This condition is treatable with bone marrow transplantation, although the procedure is extremely expensive. Dogs are able to have a normal quality of life if PFKD is properly managed. Dogs should be kept in low-stress environments and should not be allowed to strenuously exercise.

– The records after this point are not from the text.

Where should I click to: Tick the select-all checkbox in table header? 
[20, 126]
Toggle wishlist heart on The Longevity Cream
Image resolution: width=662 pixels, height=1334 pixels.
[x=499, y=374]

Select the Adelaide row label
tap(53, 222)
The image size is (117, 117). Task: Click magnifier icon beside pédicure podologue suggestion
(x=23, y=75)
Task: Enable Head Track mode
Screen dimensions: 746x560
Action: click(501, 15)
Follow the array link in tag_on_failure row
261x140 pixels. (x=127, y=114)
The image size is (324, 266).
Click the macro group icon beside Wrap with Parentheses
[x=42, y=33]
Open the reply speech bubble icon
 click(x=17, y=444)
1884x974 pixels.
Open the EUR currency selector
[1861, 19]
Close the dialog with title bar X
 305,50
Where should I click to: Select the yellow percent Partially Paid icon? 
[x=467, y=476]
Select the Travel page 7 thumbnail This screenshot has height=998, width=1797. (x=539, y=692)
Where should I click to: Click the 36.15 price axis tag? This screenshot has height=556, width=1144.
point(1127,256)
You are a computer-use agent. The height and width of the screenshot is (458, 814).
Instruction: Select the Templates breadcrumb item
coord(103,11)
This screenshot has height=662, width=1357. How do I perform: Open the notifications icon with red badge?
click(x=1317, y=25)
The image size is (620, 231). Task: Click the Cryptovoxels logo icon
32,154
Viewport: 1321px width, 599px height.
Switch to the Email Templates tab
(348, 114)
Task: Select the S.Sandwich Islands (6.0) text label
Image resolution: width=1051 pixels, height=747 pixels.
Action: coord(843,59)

Because PFKD is a recessive disorder, a dog must have two copies of the mutation in order for the disease to manifest. This means that a dog can have one copy of the mutation and not experience any signs or symptoms of PFKD. This dog would be known as a carrier. The carrier can then pass on either the normal gene or the mutated gene to any offspring. If two carriers are bred, there is a 25% per puppy that they will develop symptoms of PFKD. It is estimated that at least 10% of the Cocker Spaniel population are obligate carriers. This makes it especially important to test Cocker Spaniels before breeding.
Possible Results
Genotype | Description |
---|---|
PFK/PFK | Affected: Dog has two copies of the PFKD mutation and will be affected. The gene will always be passed on to every offspring. |
n/PFK | Carrier: Dog has one copy of the PFKD mutation. Dog will not be affected by PFKD but may pass the mutation to offspring. |
n/n | Clear: Dog is negative for mutation associated with PFKD. |
Reference
Gerber K, Harvey JW, D’Agorne S, Wood J, Giger U. Hemolysis, myopathy, and cardiac disease associated with hereditary phosphofructokinase deficiency in two Whippets. Vet Clin Pathol. 2009 Mar;38(1):46-51. [PubMed: 19228357]
Missense mutation in PFKM associated with muscle-type phosphofructokinase deficiency in the Wachtelhund dog, Inal Gultekin G, Raj K, Lehman S, Hillström A, Giger U. Mol Cell Probes. 2012 Dec;26(6):243-7. doi: 10.1016/j.mcp.2012.02.004. Epub 2012 Mar 16. [PMCID: PubMed: 3485442]